+++ 原文 +++

説明

スプリンクラーの散水スプレイ揺動制御装置

【課題】 連続的に取水供給量を切り換えて水流によって散水スプレイの制御が妨害されることのないようにした、スプリンクラーの散水スプレイ揺動制御装置を提供する。
【解決手段】 羽根車付の歯車装置70が配備された、異なる角度に散水スプレイ体Bを揺動する散水制御機構が配設され、リンク機構において、2つの入口オリフィス84を有する水ダクト80と、リンケージ歯車891および2つのカバーブロック893を有する散水制御装置89と、から構成されたスプリンクラーの散水スプレイ揺動制御装置と協働して、リンケージ歯車と2つのカバーブロックが歯車装置と共に回転して、取水量を徐々に切り換えて、散水距離を、遠くから近くへ、近くから遠くへと、リズミカルに変化させ、芝生に均等に散水する構成とした。

【発明の詳細な説明】
【技術分野】
【0001】
本発明は、スプリンクラーの散水スプレイ揺動制御装置に関し、更に具体的に言うと、労せずしてスムーズに散水スプレイ制御装置を回転させて、連続的に取水供給量を切り換えて、水流によって散水スプレイの制御が妨害されることのないようにした、スプリンクラーの散水スプレイ揺動制御装置に関するものである。
【背景技術】
【0002】
図1は、従来のスプリンクラーの散水スプレイ揺動制御装置の断面斜視図である。
このような従来技術の散水スプレイ揺動制御装置は散水装置10を含み、入口ポート11を通過した水流が水車12へ噴射されて、水車12が回転し、ギアシャフト13を付勢するようになっている。その後、ギアシャフト13はウォームギア14を駆動して、同軸に固定されている円筒状車輪装置15をウォームギア14と一緒に回転させるようになっている。

+++

作業内容 1
原文のうち、「このような従来技術の散水スプ」から始まり「回転させるようになっている。」までの部分を、一字も変えずに書き写すこと。
作業内容 2
原文をもとに次の問いに答えること。
(a) 水ダクト80が持つ入口オリフィスはいくつか。
(b) 図1は何を示す図か。
(c) ウォームギア14を駆動するのは何か。
答えの根拠は原文だけに限ってください。

+++ 保存済みエントリ +++

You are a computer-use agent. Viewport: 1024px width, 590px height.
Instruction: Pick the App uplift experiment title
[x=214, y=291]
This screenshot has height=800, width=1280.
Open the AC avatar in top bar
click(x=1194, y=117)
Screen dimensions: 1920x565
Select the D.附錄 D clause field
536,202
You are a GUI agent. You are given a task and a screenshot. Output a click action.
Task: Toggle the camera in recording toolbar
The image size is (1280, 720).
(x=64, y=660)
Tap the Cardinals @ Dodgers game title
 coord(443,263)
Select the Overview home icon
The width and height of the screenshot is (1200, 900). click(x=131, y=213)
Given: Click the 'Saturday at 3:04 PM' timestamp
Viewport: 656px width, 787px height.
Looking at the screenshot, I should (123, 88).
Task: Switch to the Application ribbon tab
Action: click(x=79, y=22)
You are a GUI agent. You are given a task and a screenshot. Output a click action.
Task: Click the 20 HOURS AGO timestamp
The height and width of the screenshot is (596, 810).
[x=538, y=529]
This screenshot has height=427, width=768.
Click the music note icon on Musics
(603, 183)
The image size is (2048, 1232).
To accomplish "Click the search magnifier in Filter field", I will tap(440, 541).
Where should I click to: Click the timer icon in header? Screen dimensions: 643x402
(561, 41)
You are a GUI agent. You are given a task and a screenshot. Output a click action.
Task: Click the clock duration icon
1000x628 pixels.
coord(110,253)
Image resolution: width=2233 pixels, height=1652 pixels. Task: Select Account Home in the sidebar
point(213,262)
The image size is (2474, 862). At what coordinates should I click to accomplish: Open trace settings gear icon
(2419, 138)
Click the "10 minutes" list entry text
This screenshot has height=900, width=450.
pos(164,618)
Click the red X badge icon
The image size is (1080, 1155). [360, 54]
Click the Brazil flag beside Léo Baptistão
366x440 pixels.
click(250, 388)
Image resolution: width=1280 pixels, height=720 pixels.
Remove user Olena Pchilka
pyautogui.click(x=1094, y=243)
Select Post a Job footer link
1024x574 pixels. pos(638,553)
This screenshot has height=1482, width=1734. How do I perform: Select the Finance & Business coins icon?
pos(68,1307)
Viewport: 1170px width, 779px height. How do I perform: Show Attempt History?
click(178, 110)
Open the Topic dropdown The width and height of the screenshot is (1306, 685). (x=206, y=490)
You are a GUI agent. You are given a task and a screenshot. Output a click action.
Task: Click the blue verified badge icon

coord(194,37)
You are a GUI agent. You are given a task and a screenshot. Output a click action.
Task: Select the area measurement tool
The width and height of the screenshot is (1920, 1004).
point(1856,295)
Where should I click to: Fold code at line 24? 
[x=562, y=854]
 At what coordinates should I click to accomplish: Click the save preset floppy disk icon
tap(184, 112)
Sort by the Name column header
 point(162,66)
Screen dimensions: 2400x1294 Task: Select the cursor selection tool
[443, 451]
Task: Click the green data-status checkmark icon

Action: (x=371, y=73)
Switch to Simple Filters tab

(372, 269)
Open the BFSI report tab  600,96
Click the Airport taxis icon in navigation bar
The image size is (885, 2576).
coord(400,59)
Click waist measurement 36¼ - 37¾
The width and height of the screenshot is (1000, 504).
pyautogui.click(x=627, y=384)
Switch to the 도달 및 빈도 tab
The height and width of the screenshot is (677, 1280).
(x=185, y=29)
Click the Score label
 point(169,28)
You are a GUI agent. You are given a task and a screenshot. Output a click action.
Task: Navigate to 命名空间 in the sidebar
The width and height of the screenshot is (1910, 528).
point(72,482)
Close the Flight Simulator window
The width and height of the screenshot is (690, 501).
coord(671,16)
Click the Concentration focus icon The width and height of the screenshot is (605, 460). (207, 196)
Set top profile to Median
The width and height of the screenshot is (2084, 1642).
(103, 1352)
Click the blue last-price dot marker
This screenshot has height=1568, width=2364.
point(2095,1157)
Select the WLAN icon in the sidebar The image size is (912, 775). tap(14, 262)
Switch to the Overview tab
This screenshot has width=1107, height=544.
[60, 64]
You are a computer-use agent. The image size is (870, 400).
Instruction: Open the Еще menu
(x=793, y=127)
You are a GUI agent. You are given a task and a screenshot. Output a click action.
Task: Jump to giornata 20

+++

解答 1
このような従来技術の散水スプレイ揺動制御装置は散水装置10を含み、入口ポート11を通過した水流が水車12へ噴射されて、水車12が回転し、ギアシャフト13を付勢するようになっている。その後、ギアシャフト13はウォームギア14を駆動して、同軸に固定されている円筒状車輪装置15をウォームギア14と一緒に回転させるようになっている。

解答 2
(a) 2つ
(b) 従来のスプリンクラーの散水スプレイ揺動制御装置の断面斜視図
(c) ギアシャフト13